I suspect that your nmap is upsetting an IDS and the traffic is being blocked mid-scan. Back in the day, I used to manually load drivers on the DOS system to test them and watch for errors. That might be a good debug for you.

The DOS6 machine had net share test=c:\test /full /yes and the WIN10 would drop files onto that (i guess mapping was via net use \\DOS6\test). After April/2018 and MS windows-10 update 1803, this stopped working from WIN10 machine because SMBv1 is now disabled by default. Fine. Because the administrator does not want to enable SMBv1 I am seeking an alternative and right now I am trying to connect to DOS6 using smbclient in OSX 10.8. But this fails and I am trying to troubleshoot. But I do not know how.

I don't blame the administrator for not wanting to enable SMBv1. Sorry.

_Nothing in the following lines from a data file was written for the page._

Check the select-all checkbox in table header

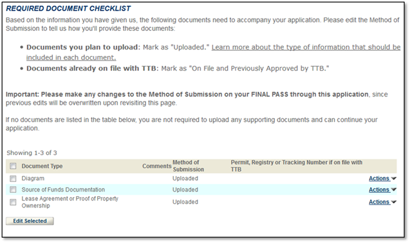(13, 166)
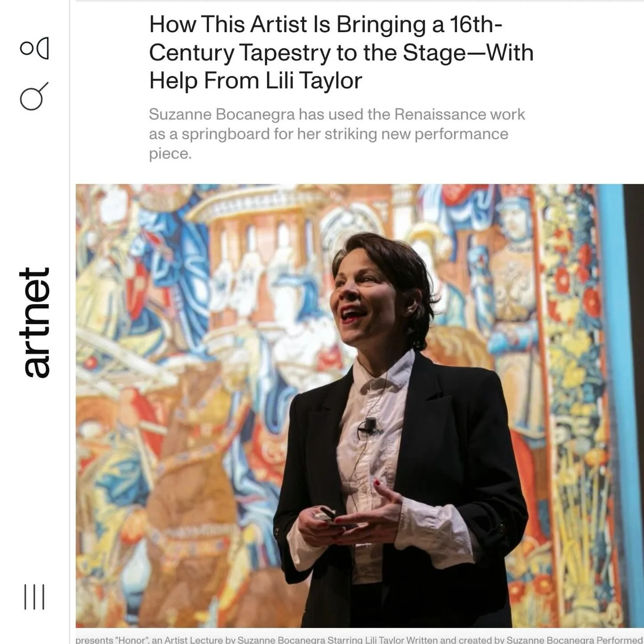Open the hero photo of the speaker
This screenshot has width=644, height=644.
(360, 406)
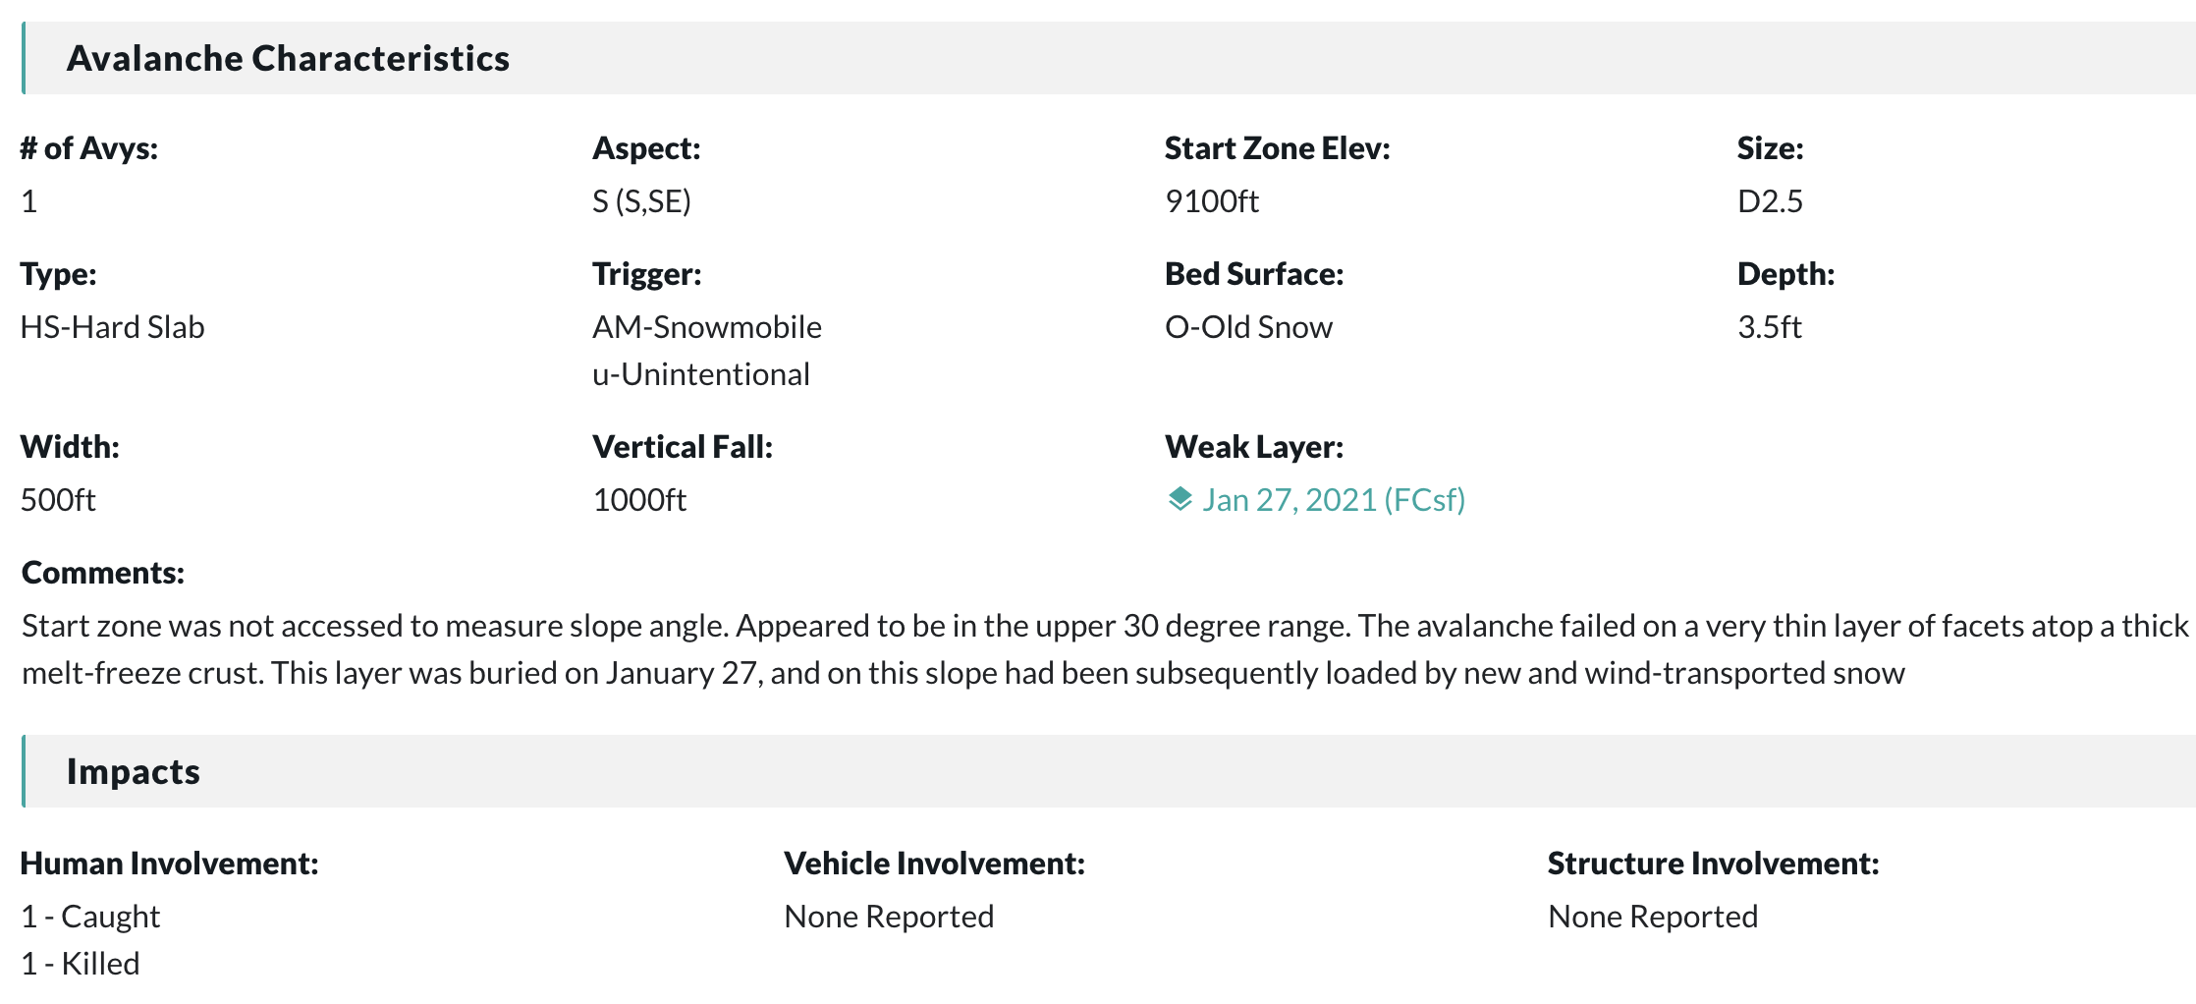Click the u-Unintentional trigger modifier
The width and height of the screenshot is (2196, 1004).
tap(701, 374)
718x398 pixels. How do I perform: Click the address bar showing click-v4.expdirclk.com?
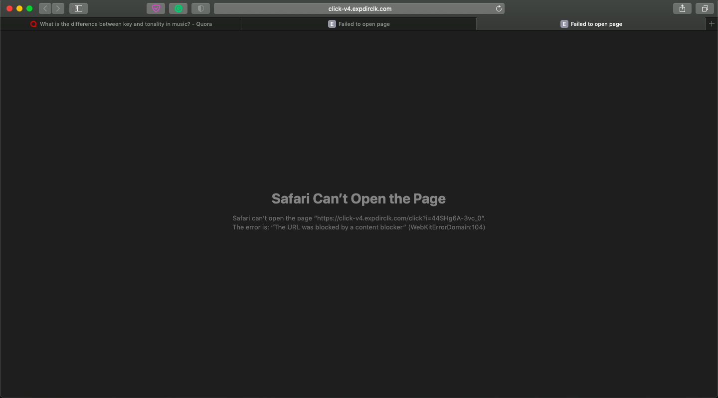[358, 8]
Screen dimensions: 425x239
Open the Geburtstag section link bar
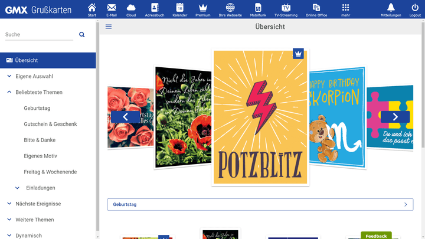click(x=260, y=204)

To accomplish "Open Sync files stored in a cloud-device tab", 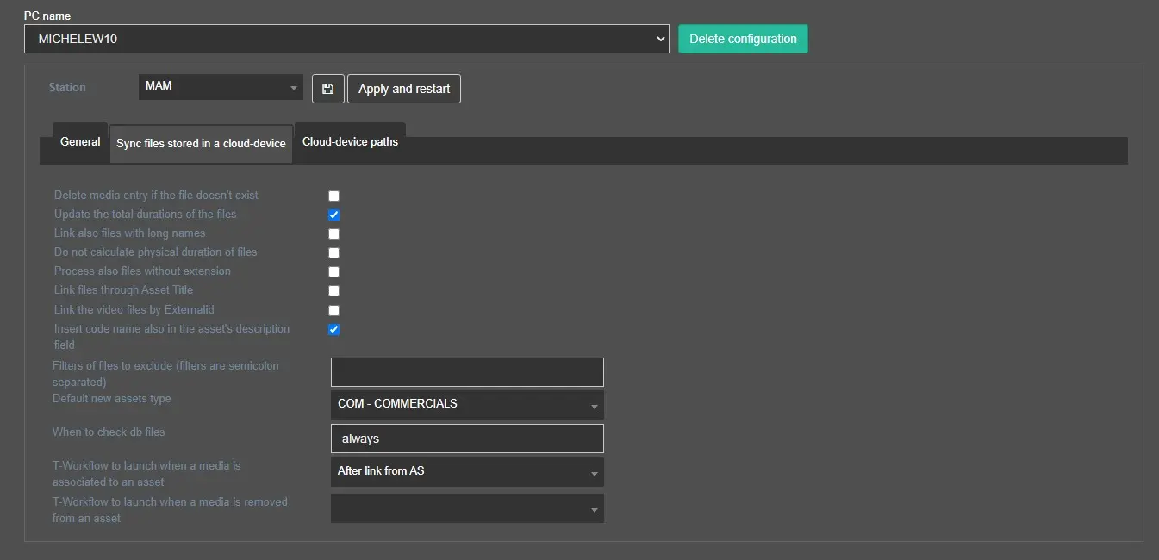I will coord(201,144).
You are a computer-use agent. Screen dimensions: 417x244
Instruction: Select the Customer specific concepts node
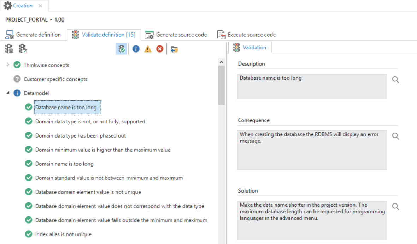coord(55,79)
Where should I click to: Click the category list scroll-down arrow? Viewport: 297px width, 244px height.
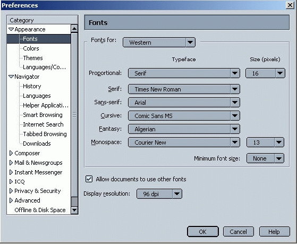click(74, 210)
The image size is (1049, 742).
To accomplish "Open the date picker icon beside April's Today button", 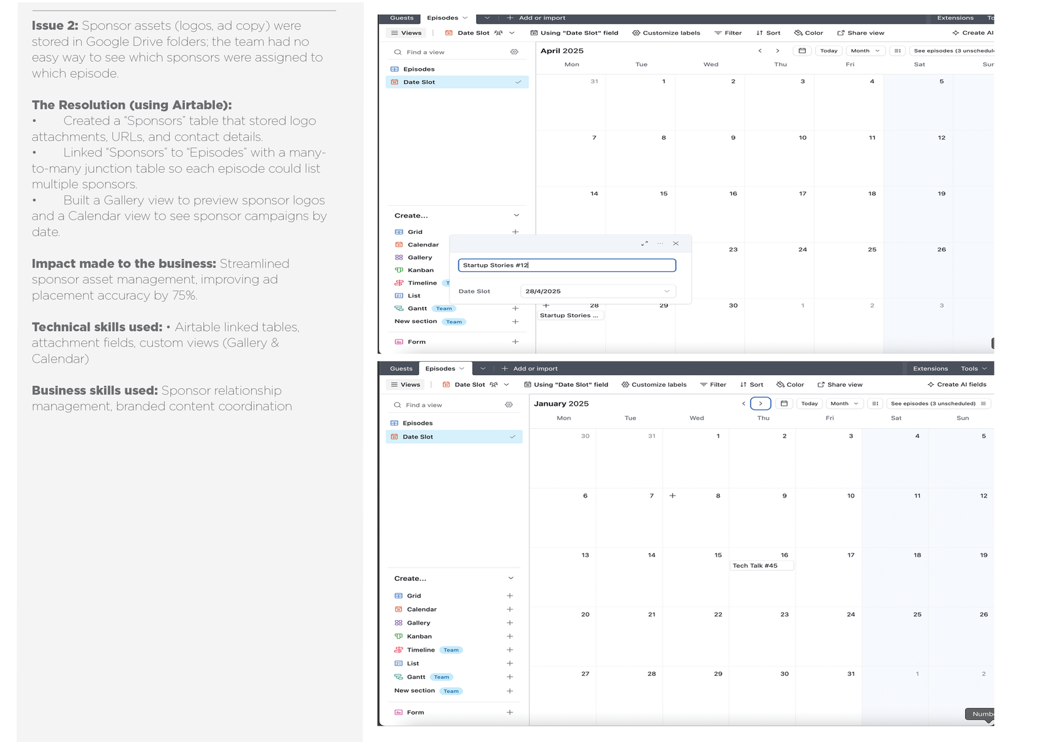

I think this is going to come down to how important your industrial machinery app is. Perhaps they can do some network magic that only allows SMBv1 between the horrible (sorry) MSDOS machine and the Windows 10 machine. Unfortunately, I think you're going to have to get "buy in" on your app in order to get other people to support it.

I assume you've checked to see if the app supports a modern operating system? That would be the best solution, if the vendor allows it. Short of that, I think you're going to have to do some network contortions in order to find a way to run it (relatively) securely.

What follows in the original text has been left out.